> [Text section]:

....

I’m not one prone to celebrity gossip, but, having been awake through most of the night, I happened to see the headlines hitting in various stages, and it was the picture that finally set me off. The Stranger‘s David Schmader notes:
In other news, Britney Spears is desperately mentally ill. Last year, I wrote at least twice that humanity is forbidden to stand around and watch as Britney’s sucked into the same pathetic public death-trap as Anna Nicole Smith. This year, I think Britney will be lucky to have so dignified a death. After last night’s ruckus, I can easily imagine her being fatally shot in a McDonald’s parking lot by a man in a police helicopter.
You’d think a critic of pop culture like me would celebrate the day Britney Spears was carted off to a hospital for psychiatric evaluation, but in truth I find her tragic condition a damning indictment of our culture. Pop stars are no longer people, as such. They’re products. And this is part of what cracks them. In addition to the grueling schedules and the isolation among people whose only regard is measured in dollar figures, there is the added pressure of meeting an impossible, undefined standard.
It would be embarrassing enough, I suppose, if someone posted a picture of your snatch on the web, but if you’re a Britney Spears, or a Lindsay Lohan, you don’t get to think of it the same way as if you’re Joan Q. Public. And, really, that was a fantastic picture of whichever Olsen twin that was, but that’s beside the point.
One of the strange things I see and hear is that, while we are willing to make the point that this or that star is crazy, for some reason people are less willing to indict the whole industry. Sure, it’s easy enough to pick on Hollywood, for instance, but in that notion we’re indicting the culture because of the people. We are not as willing, as a culture, to pause and consider that the people behave as they do because of the culture they’re in. Perhaps at some point in the past we could indict certain people for making it that way, but there are still parents who encourage their children to follow this or that dream, and one wonders whether they really believe their kid will be lucky enough to avoid the casting couch, or magic enough to get through it all without drugs.
If things keep up the way they’re going, we’ll get a porn film out of Britney before she either kills herself or, as Schmader has it, gets taken down in a sordid standoff. And for some people, this is great news. But she will never, ever get a chance to be human again. The closest she will ever be allowed is to be a washed-up, warmed-over has-been whose own reflection mockingly reminds daily that she used to be somebody.

....

> [Data under study]:
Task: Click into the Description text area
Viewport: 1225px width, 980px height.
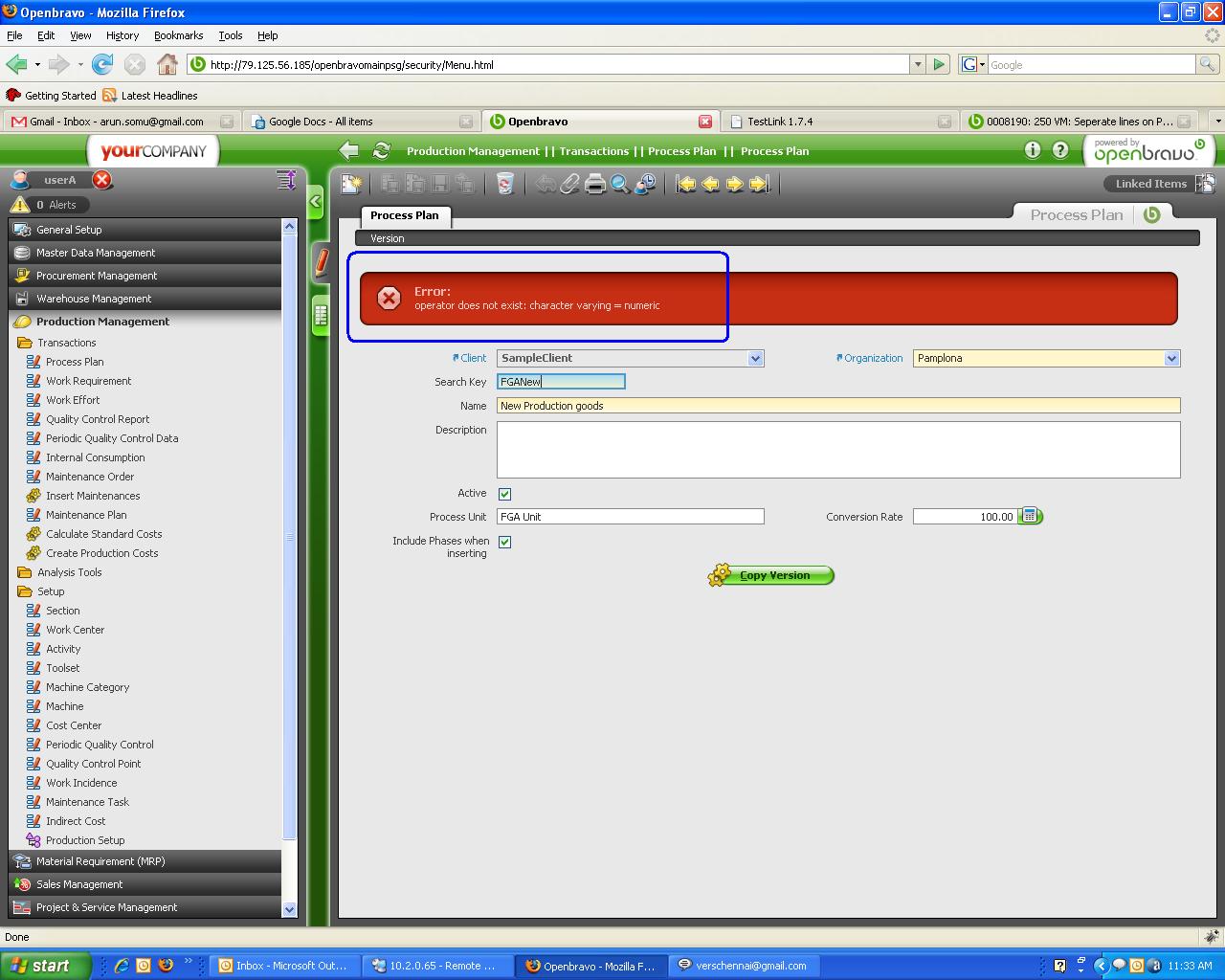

....

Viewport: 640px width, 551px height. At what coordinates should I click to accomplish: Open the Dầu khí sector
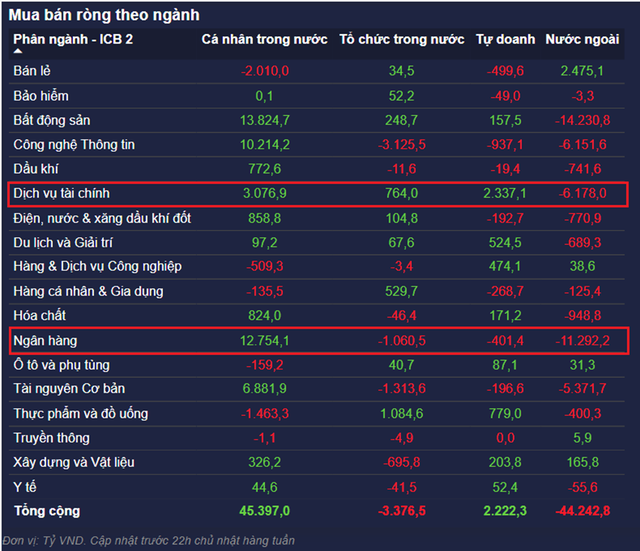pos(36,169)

....

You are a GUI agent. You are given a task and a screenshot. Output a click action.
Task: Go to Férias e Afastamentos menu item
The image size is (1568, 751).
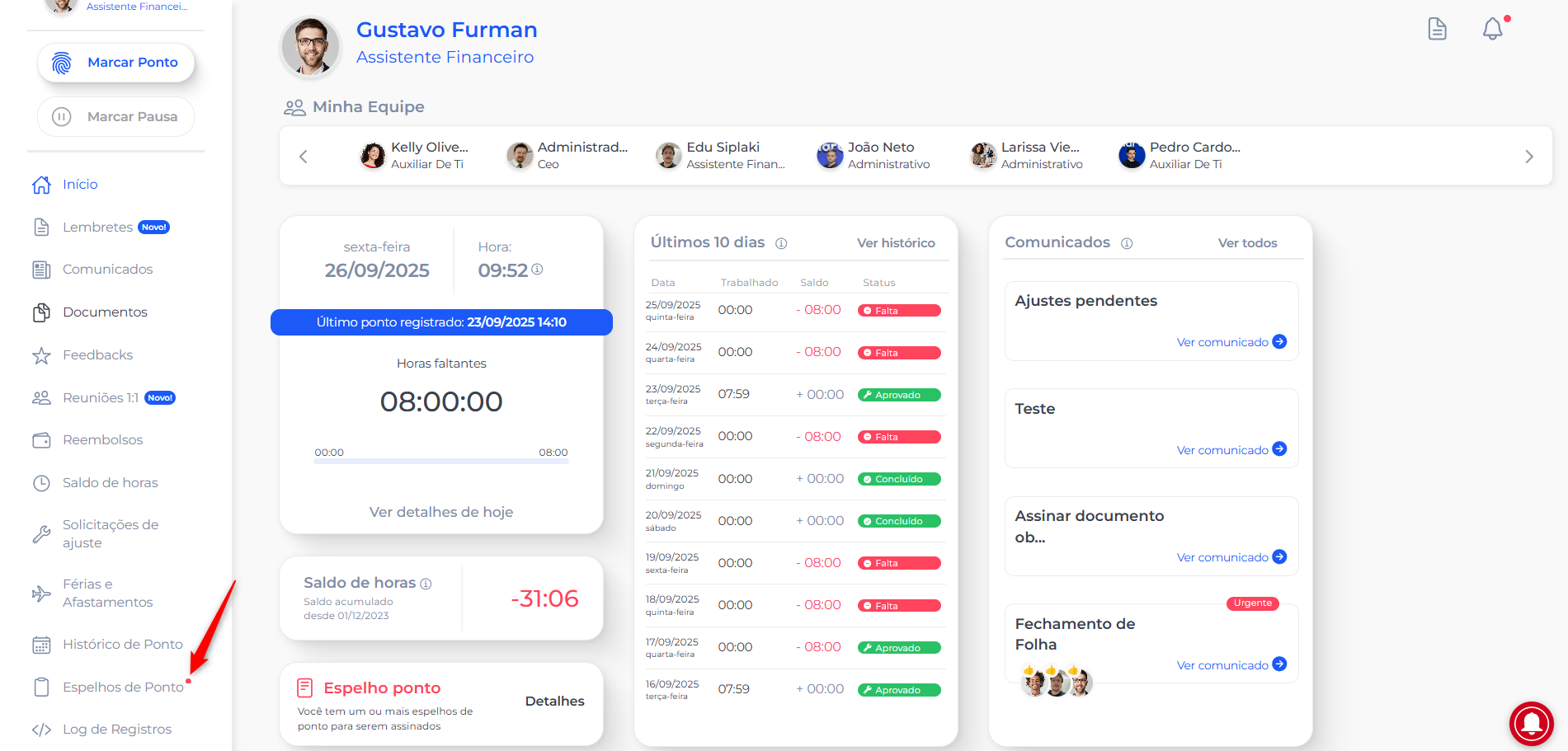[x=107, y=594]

....

> [Work instruction A]: Copy the passage of the Britney Spears commentary starting with "You’d think a" and going on through "impossible, undefined standard.".
> [Work instruction B]: Write the next part of the Britney Spears commentary, picking up after its final sentence.

> [Answer A]:
You’d think a critic of pop culture like me would celebrate the day Britney Spears was carted off to a hospital for psychiatric evaluation, but in truth I find her tragic condition a damning indictment of our culture. Pop stars are no longer people, as such. They’re products. And this is part of what cracks them. In addition to the grueling schedules and the isolation among people whose only regard is measured in dollar figures, there is the added pressure of meeting an impossible, undefined standard.

> [Answer B]:
The misadventures of child actors are something of a joke in the culture. The implosions of rock stars are the stuff of myth and legend. And yet, as we are easily reminded—if only we would pay attention—by everyday battles of seemingly greater importance, there are reasons why these celebrities collapse. There are reasons why they are dysfunctional, eccentric, and even downright nuts. They don’t call the music industry’s boilerplate a “slave contract” for nothing. To work so hard, day in and day out, to fashion a lie, a cheap fantasy bleeds the soul. In the end, the artists we admire are not the ones whose work bedazzles us. Instead of the music, or the drama, we are so often captivated by the image, a carefully-calculated product that you could stick anyone with half a voice and a smidge of rhythm into. This is the art of unseen hands and sinister, greedy minds. Genuinely talented artists will be lucky to only feel suppressed. Nearly all of them will feel exploited. And by the time they realize what has happened—by the time they are allowed to know the truth of what they’ve gotten themselves into—it’s too late to go anywhere but recklessly forward, pressing on and burning brightly until there is nothing left to give. And then they’re hauled off to the hospital for evaluation, and if they’re lucky, they haven’t burned everything away.
And this is what it’s worth. All so we can pretend to be cool.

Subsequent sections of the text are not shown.